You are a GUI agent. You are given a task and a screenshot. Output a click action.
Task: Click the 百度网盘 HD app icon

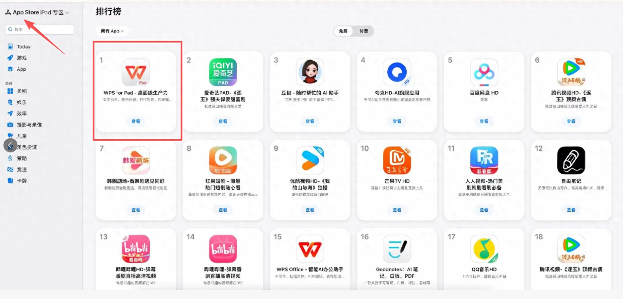[x=484, y=72]
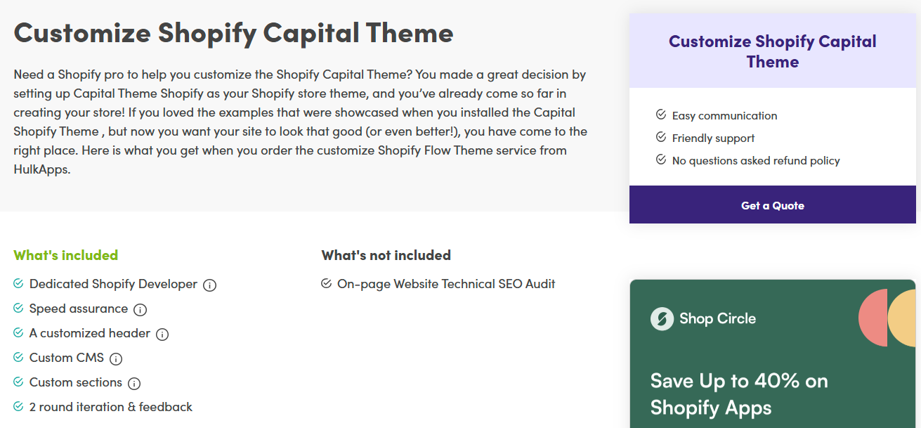Click the What's not included heading
Screen dimensions: 921x428
click(x=386, y=255)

────────

** Problem description **
Rewrite all of the rows above, substituting "screen capture" for every occurrence of "screenshot" and leaving everything else unchanged. Omit the pictures from the output.

** Response **
You are a GUI agent. You are given a task and a screen capture. Output a click action.
Task: Click the 百度网盘 HD app icon

[x=484, y=72]
Click the What's not included heading
Screen dimensions: 921x428
click(x=386, y=255)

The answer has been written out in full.